You also occasionally get some deep insights from actors who are presumed not to think very hard about what they do or why. In Chemistry Volume I, Mr Marcus, a black porn actor specializing in interracial scenes, rants about discrimination in the business while receiving a blowjob from co-star Dana DeArmond. A strap-on dildo session with Kurt Lockwood on the receiving end leads to a conversation about the gay-straight divide in porn.
 
Taormino tried a similar approach chronicling more aggressive male-female sexual encounters in her latest series, Rough Sex.
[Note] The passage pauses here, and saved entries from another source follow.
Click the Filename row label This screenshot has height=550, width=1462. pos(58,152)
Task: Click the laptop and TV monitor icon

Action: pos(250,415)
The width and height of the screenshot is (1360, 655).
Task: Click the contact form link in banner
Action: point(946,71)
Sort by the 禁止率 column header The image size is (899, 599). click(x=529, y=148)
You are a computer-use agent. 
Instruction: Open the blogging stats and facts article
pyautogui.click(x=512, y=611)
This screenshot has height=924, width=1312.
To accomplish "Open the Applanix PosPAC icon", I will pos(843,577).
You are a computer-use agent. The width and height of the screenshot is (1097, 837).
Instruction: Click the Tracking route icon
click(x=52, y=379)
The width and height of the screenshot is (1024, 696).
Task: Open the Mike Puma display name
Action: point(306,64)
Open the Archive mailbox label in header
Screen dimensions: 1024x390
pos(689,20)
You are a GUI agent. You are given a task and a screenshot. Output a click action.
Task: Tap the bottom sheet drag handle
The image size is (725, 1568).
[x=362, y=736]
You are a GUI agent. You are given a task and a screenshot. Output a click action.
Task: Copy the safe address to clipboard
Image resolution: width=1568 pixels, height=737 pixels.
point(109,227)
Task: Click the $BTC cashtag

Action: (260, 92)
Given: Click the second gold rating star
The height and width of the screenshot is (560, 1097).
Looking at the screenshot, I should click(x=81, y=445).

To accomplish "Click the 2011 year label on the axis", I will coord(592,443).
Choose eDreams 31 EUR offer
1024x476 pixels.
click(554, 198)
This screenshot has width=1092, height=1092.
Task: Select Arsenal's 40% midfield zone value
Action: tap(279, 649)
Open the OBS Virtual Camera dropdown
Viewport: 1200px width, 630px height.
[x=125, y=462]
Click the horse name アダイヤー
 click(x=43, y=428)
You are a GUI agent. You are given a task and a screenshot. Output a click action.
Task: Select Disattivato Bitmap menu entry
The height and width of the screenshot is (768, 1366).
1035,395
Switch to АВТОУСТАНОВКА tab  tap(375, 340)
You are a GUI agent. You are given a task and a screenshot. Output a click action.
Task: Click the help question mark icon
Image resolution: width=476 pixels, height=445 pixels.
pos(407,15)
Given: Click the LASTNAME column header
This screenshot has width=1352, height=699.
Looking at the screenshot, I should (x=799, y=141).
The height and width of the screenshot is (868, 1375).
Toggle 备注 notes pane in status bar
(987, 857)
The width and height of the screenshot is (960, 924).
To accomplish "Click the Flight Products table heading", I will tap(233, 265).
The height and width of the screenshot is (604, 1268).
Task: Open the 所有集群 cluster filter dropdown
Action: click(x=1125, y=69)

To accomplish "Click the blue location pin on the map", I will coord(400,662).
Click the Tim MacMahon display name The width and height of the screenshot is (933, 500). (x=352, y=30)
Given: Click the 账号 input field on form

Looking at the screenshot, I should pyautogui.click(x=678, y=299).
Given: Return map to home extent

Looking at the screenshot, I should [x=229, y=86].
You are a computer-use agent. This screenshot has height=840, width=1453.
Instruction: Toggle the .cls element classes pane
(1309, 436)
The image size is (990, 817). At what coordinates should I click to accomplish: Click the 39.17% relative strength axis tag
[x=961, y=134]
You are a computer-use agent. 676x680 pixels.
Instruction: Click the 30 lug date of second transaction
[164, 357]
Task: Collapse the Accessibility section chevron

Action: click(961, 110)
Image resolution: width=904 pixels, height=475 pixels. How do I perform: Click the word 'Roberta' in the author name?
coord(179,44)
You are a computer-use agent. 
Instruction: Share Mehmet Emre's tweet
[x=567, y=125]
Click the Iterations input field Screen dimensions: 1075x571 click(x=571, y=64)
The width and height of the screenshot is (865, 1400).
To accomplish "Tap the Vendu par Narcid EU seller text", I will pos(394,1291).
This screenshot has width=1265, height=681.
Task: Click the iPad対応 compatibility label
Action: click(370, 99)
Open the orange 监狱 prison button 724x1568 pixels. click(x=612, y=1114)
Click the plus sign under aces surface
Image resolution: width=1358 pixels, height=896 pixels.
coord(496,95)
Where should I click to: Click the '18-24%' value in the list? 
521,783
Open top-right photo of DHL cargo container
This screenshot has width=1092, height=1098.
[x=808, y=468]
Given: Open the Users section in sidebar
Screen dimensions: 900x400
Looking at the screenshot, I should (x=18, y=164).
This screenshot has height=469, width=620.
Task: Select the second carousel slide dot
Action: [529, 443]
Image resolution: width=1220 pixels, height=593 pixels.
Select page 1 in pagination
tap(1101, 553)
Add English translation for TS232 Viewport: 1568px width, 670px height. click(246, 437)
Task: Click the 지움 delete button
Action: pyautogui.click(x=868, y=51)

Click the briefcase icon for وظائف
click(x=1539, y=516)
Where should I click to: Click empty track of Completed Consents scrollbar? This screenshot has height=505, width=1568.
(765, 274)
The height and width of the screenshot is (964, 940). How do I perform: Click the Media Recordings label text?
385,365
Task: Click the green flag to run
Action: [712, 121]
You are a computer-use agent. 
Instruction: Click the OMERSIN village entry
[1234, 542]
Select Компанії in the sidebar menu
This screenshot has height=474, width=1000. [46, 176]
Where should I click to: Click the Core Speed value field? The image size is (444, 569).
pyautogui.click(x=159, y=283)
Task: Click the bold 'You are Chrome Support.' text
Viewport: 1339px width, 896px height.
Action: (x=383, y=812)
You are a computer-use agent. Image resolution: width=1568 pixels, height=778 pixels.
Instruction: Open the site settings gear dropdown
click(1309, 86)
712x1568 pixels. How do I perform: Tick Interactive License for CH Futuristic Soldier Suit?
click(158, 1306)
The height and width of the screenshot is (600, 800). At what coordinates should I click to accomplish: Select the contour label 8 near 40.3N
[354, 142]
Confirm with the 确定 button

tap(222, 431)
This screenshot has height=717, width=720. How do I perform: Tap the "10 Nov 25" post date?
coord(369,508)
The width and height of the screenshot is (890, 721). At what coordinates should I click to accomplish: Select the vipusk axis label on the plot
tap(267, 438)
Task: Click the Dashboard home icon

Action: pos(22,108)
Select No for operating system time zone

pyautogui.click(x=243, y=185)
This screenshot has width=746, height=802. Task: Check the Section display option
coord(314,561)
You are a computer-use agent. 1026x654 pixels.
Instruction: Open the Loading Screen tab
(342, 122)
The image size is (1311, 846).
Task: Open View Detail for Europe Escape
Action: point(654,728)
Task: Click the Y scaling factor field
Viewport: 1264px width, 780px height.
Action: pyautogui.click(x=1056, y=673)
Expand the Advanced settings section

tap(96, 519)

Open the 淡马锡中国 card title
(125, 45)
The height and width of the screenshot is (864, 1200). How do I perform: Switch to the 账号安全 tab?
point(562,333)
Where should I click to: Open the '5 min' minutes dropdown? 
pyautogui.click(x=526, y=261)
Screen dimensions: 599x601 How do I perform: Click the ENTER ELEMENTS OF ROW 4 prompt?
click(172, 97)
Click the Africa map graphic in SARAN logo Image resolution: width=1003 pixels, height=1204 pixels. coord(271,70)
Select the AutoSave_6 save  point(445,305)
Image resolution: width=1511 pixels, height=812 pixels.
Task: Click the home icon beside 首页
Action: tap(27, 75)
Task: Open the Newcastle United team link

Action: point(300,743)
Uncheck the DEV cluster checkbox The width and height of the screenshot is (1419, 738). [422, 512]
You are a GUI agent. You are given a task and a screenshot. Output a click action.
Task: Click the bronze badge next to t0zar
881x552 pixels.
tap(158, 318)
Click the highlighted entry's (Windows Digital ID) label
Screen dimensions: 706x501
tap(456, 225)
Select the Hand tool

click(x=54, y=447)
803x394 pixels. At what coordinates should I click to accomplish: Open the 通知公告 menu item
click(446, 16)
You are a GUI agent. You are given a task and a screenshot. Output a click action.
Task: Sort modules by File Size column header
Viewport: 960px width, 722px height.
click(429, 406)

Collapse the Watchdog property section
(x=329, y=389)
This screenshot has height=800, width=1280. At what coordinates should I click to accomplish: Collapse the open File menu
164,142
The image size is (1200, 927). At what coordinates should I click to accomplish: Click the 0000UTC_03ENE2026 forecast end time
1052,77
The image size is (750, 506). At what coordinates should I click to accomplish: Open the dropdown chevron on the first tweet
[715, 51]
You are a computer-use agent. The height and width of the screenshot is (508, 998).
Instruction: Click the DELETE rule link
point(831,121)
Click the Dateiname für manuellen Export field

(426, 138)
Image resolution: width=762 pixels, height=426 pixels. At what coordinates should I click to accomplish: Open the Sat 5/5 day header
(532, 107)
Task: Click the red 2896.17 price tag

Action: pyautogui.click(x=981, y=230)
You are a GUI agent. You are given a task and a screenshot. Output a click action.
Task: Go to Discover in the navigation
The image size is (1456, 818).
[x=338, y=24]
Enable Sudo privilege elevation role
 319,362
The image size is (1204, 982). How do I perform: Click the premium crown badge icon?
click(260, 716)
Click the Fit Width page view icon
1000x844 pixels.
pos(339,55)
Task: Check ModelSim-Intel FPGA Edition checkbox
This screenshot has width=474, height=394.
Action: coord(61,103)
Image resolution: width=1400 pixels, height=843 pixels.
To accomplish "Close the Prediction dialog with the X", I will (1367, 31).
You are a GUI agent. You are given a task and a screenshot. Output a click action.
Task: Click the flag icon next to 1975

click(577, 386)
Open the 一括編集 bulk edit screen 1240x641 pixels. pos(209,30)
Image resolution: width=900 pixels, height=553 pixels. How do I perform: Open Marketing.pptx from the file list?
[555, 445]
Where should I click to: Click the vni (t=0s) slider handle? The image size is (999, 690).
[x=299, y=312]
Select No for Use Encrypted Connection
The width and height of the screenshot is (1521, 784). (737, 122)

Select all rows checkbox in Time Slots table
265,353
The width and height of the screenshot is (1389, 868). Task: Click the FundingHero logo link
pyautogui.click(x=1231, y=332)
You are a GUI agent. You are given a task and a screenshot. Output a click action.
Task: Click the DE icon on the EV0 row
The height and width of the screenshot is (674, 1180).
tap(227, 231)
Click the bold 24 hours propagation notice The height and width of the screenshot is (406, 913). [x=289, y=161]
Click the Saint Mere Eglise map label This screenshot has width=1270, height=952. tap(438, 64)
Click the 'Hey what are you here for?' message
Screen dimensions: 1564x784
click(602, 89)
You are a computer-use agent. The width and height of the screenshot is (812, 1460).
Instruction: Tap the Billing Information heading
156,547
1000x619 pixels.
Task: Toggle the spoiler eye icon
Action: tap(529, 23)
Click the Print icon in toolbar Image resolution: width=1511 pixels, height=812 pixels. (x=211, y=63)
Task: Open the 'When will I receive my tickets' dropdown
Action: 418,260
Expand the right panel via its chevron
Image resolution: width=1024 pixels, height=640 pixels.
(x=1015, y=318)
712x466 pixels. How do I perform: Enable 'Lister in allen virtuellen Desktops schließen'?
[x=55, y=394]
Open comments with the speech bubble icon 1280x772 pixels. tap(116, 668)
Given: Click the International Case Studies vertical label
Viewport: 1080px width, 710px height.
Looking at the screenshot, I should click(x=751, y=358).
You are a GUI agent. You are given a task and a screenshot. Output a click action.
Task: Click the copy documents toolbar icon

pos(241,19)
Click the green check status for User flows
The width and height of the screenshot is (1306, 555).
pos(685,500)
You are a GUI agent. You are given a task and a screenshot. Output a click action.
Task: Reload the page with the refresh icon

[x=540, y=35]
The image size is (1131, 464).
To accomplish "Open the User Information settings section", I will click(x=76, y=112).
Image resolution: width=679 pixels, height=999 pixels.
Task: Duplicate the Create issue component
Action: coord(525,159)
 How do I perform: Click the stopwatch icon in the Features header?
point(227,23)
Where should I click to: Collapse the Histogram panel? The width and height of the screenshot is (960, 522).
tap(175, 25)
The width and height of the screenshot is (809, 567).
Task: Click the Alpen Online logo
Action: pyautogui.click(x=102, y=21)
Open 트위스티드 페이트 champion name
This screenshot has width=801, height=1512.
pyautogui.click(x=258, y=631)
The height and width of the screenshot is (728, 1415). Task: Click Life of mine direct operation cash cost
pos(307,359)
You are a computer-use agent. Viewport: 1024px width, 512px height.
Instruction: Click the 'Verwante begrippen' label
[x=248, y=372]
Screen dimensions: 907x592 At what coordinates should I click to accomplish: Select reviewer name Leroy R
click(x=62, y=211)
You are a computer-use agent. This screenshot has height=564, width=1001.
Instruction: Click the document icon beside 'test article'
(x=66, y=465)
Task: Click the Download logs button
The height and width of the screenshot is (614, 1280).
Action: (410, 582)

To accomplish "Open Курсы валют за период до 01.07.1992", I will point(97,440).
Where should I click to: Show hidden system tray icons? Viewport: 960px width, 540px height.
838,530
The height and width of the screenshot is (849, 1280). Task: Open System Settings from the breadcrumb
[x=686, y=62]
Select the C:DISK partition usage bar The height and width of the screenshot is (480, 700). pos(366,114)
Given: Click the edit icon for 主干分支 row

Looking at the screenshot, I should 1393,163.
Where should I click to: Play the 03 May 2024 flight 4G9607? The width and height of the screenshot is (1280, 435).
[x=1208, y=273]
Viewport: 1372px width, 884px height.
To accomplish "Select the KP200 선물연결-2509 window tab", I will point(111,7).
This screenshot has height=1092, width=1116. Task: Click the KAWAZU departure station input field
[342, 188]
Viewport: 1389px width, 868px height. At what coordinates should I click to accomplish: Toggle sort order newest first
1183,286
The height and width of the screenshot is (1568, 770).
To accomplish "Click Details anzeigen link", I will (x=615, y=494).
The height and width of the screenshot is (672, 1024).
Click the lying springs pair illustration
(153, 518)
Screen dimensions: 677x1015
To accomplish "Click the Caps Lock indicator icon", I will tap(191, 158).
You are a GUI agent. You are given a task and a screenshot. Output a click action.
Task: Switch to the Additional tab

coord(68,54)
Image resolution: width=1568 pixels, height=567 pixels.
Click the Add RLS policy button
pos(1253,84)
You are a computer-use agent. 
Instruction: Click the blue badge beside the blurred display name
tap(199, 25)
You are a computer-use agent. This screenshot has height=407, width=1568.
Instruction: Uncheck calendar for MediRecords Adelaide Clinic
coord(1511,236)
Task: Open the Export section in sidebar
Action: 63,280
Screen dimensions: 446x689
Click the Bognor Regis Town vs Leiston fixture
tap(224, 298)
Stars like Sasha Grey are shown discussing their choice of co-star, the setting and what kinds of punishment they would like to endure, including (consensual) rape fantasies, and then act out the scene.
 
Though Taormino has raised eyebrows with her approach – “It’s a bit of a touchy subject, whether male-dominated sex can be feminist,” she admits – female viewers embrace the concept because “consent is very clear, desire is very clear, and who’s in control is very clear.” 
 
When she’s not exploring the boundaries of feminist porn, Taormino maintains a hectic seminar schedule on the US university circuit and in the media, discussing everything from the sorry state of American sex education to polyamory. A proponent of open relationships, she penned the popular non-monogamy manual Opening Up in 2008 and appeared as an orgy “sextra” in John Cameron Mitchell’s film Shortbus.
 
She occasionally strays north of the border to teach at Come As You Are and Northbound Leather, where her classes cover decidedly more difficult topics, like advanced anal play.
 
Does that make Canadians sexperts in their own right? 
 
“I would say you’re advanced,” she laughs.